Comment en effet ne pas se monter trop caricatural dans la dénonciation du capitalisme sans, non plus, produire un discours inoffensif et consensuel sur les conditions économiques d'aujourd'hui ?

Il est probable que Lars von Trier se soit amusé à confronter ici art et économie leur réservant un espace propre, assumant leur différence. D'où, d'une part, la distanciation déjà évoquée et la forme haché du montage comme si, sans cesse, les plans ne se parlaient pas au sein d'un même espace. Art et économie parlent deux langages différents, leur communication est faite de frottements, de vide, d'explosions et de rencontres forcement comiques... et éphémères

Le théâtre s'amuse des jeux de l'entreprise

La comédie burlesque débusque tous les petits comportements, jeux ridules qui font le sel des relations salariales (Le cyclothymique qui annonce sa crise de colère par un gimmick : "L'automne est vraiment très chaud", la souffre douleur qui crie à chaque démarrage de la photocopieuse, l'informaticien qui s'empêtre dans ses explications, la DRH prête à tout, la secrétaire qui se croit amoureuse d'un patron qu'elle ne connaît pas). Lars von Trier en rajoute une bonne dose avec les saynètes dégoulinantes de sentimentalisme où Ravn réconforte ses collaborateurs.

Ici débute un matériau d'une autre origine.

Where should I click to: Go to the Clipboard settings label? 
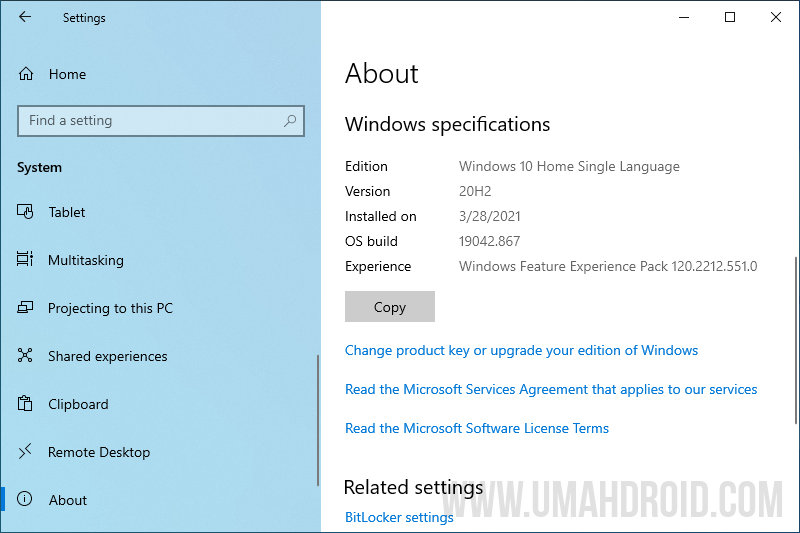78,404
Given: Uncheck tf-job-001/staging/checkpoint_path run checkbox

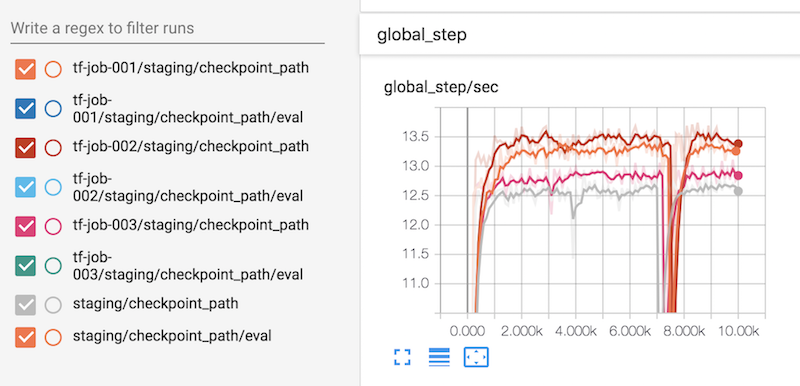Looking at the screenshot, I should pyautogui.click(x=26, y=69).
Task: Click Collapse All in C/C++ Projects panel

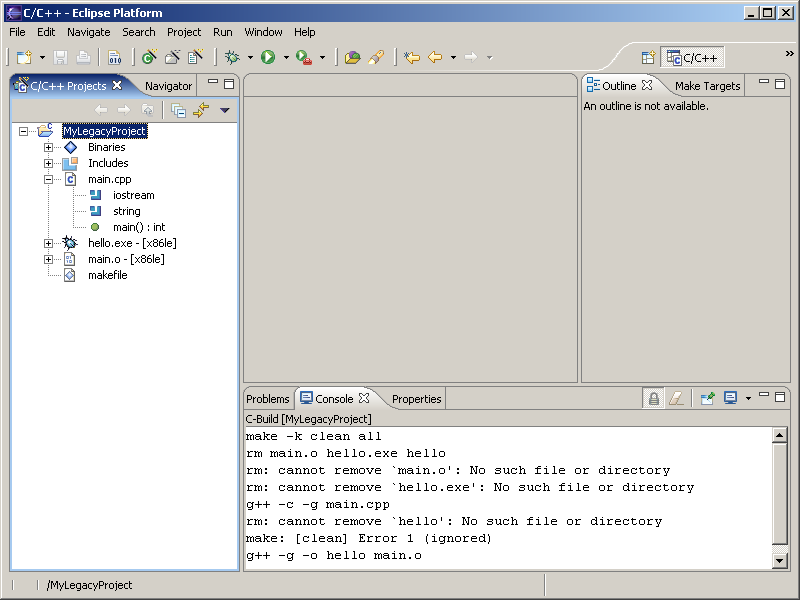Action: [x=178, y=110]
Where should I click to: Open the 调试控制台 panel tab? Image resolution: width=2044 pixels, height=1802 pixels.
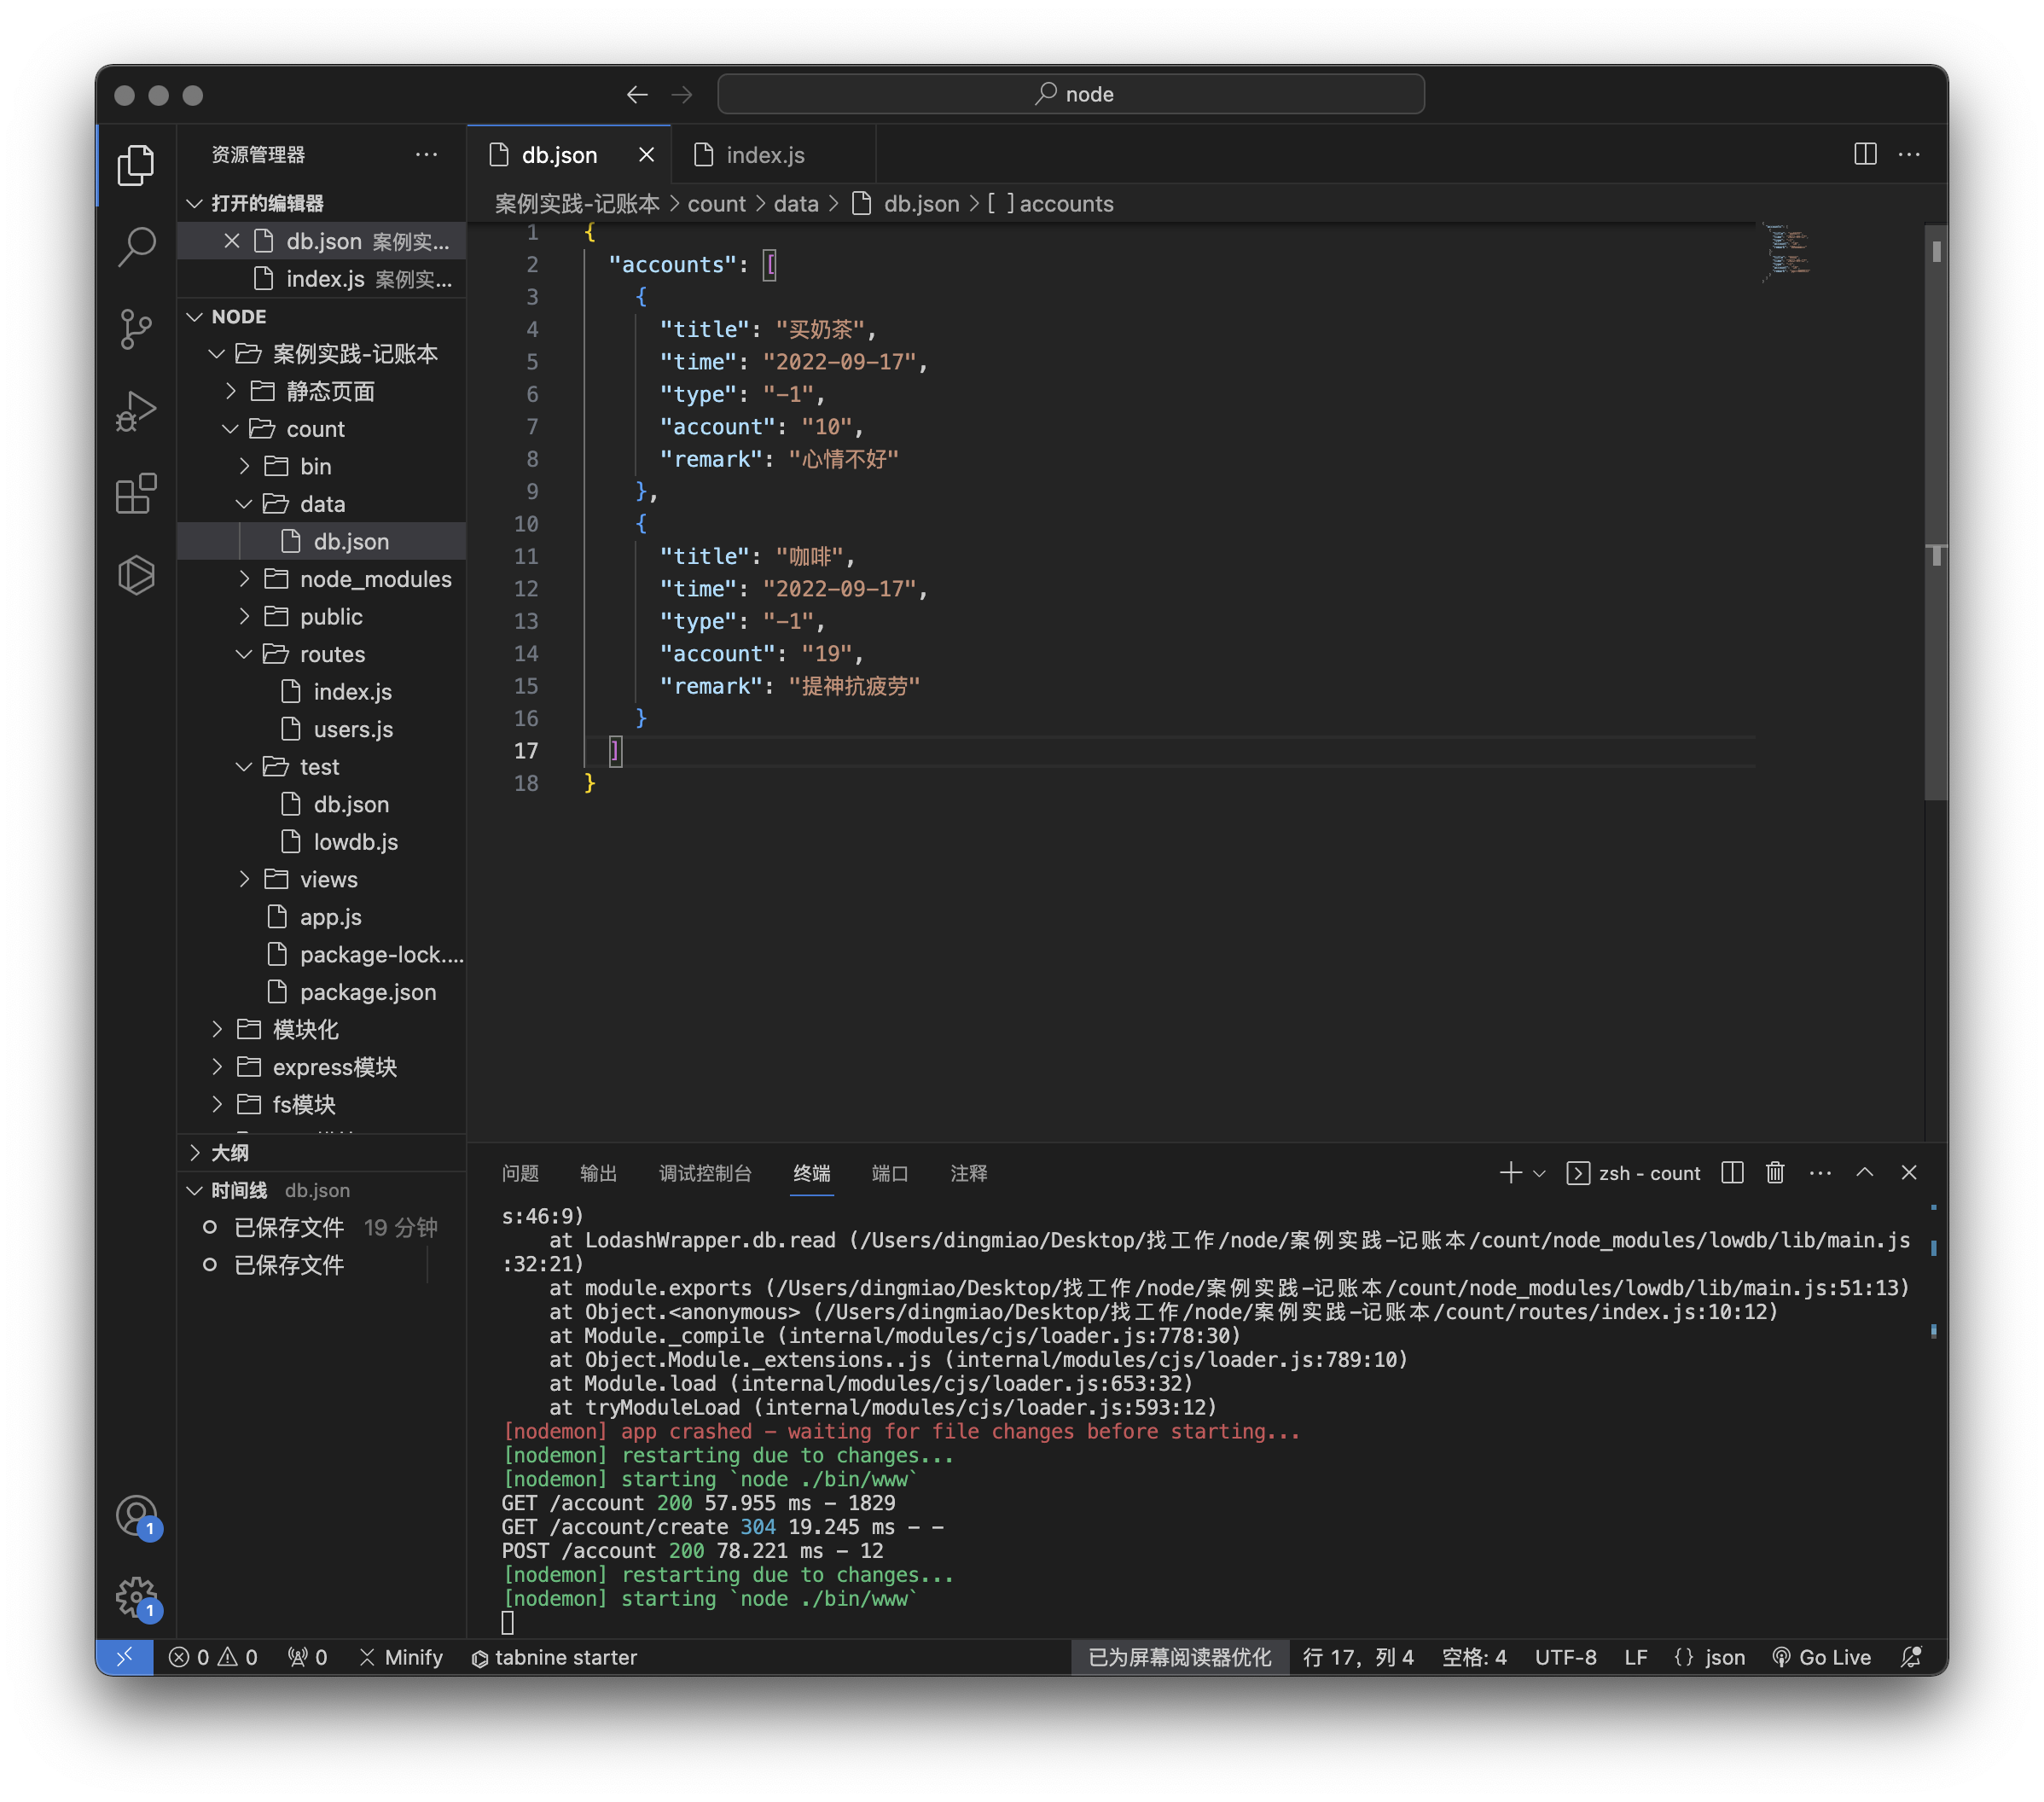point(706,1173)
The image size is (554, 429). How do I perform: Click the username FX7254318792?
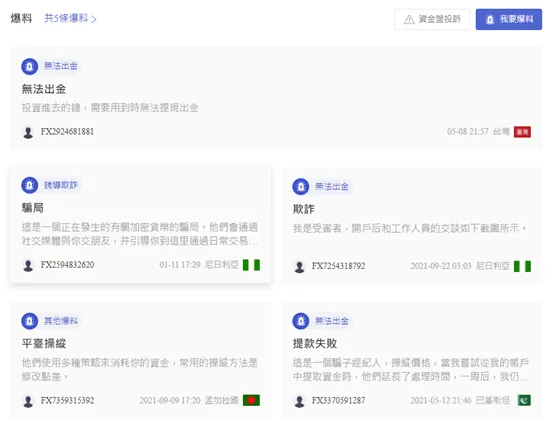(338, 266)
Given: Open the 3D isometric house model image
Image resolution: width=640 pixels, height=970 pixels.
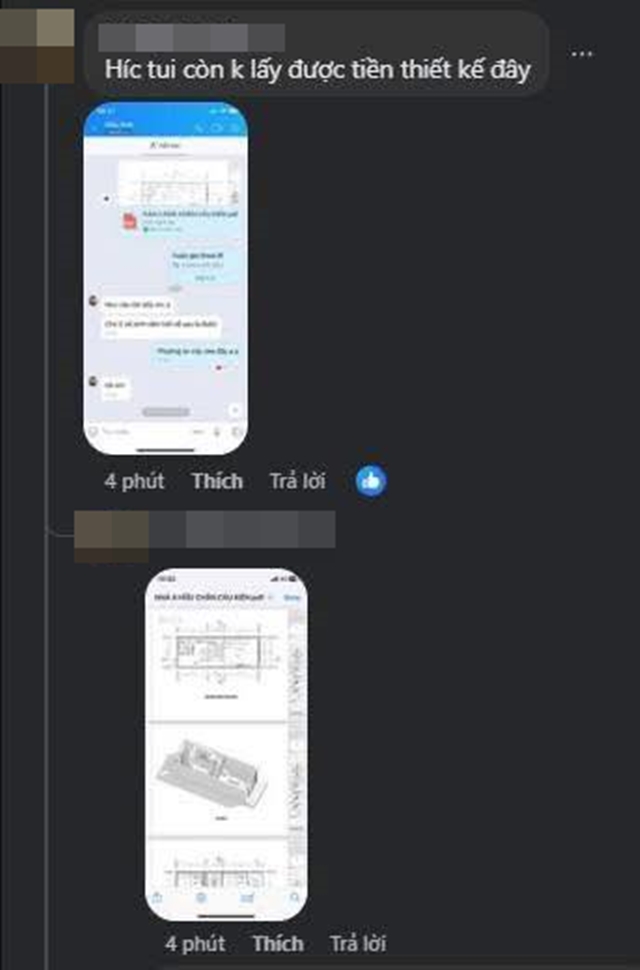Looking at the screenshot, I should (x=215, y=773).

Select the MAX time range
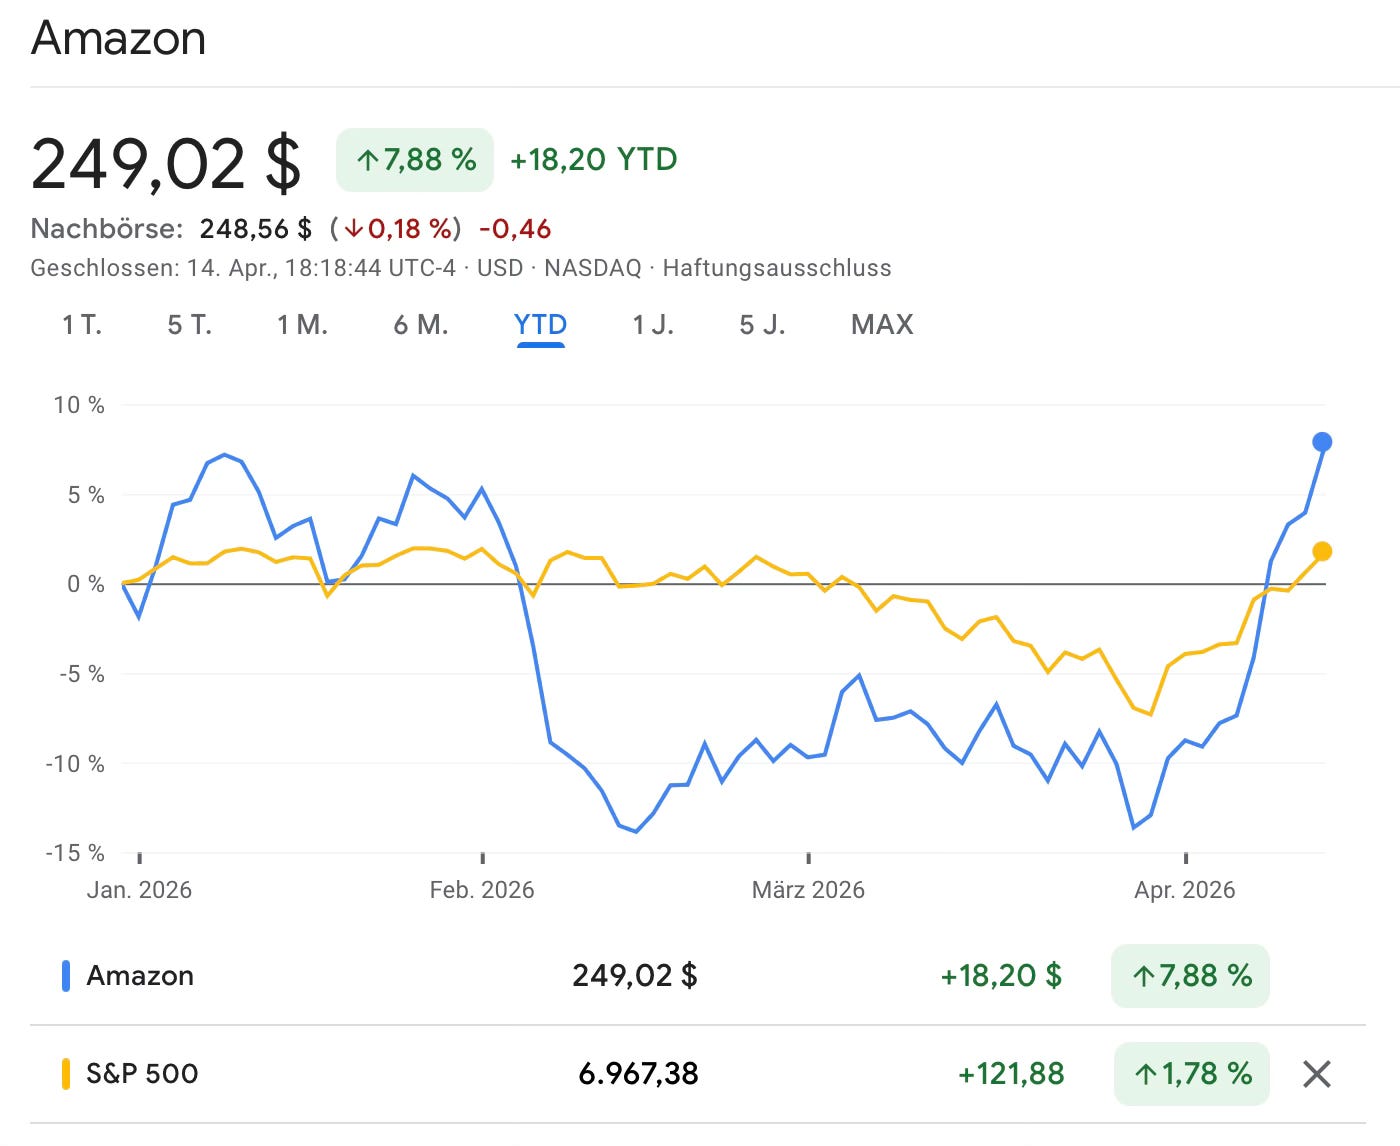click(882, 325)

Les invraisemblances du scénario (l'ex-femme avocate de la partie adverse, l'invention du "directeur du directeur de tout") concourent au projet de cette comédie qui sait par ailleurs ménager ses ressorts dramatiques : la révélation de la machination de Ravn, l'arrivée de l'ex-femme de Kristoffer, la première ligne de défende de Ravn pour rendre inoffensif Kristoffer consistant à lui faire dire oui à tous sauf à Jokumsen qui a une revendication légitime, le plan de sauvetage (faire plus sentimental que Ravn et inventer un "directeur du directeur de tout") qui échoue d'abord puis est relancé par la séance de la signature devant le personnel rassemblé.


L'économie ne peut asservir le théâtre

Lars von Trier, toujours politiquement incorrect, est, malgré ses dénégations, un partisan des solutions extrêmes, révélatrices de la réalité. Il ne célébrera pas ici la réconciliation du théâtre et de l'économie, comme si l'un pouvait sauver l'autre.

Si le film se termine mal, le direktor signant la vente de l'entreprise au patron islandais qui s'empressera de licencier des Danois qui l'insupportent, ce n'est pas tant que le théâtre ne peut rien face à la politique. Plutôt dira-t-on que théâtre et politique suivent des voies parallèles et que Ravn a bien eu tord de faire confiance à Kristoffer. Celui-ci a la passion du théâtre chevillée au corps et le mettra au-dessus de tout préférant interpréter "le ramoneur de la ville sans cheminée" de son idole Gambini pour un connaisseur plutôt que de suivre son penchant humaniste.

Karl Marx aurait certainement approuvé ce théâtre qui révèle les vicissitudes du capitalisme sans donner de solutions toutes prêtes pour faire bouillir la marmite des idéalistes. Seul personnage vraiment lucide sur ces jeux politiques et économiques qui nous dirigent, la femme de Kristoffer fait ce qu'elle peut. Elle accepte élégamment l'inévitable lorsque le mot de Gambini est prononcé.

Lars von Trier refuse le sentimentalisme dégoulinant de Ravn et montre un théâtre qui reste séparé et indépendant de l'économie, un théâtre qui suit sa logique propre. Si Kristoffer ne fait pas ce que le spectateur peut penser être le bon choix politique, Lars von trier lui ayant enjoint de sortir maintenant de la salle, il peut toujours aller voter ... comme le message humaniste du film le propose avant le choix radical et personnel de Kristoffer.

Jean-Luc Lacuve le 05/03/2007

critique du DVD
Editeur : M6. Octobre 2007. Langues : Danois, Français.
Sous-titres : français. Format : 1,85.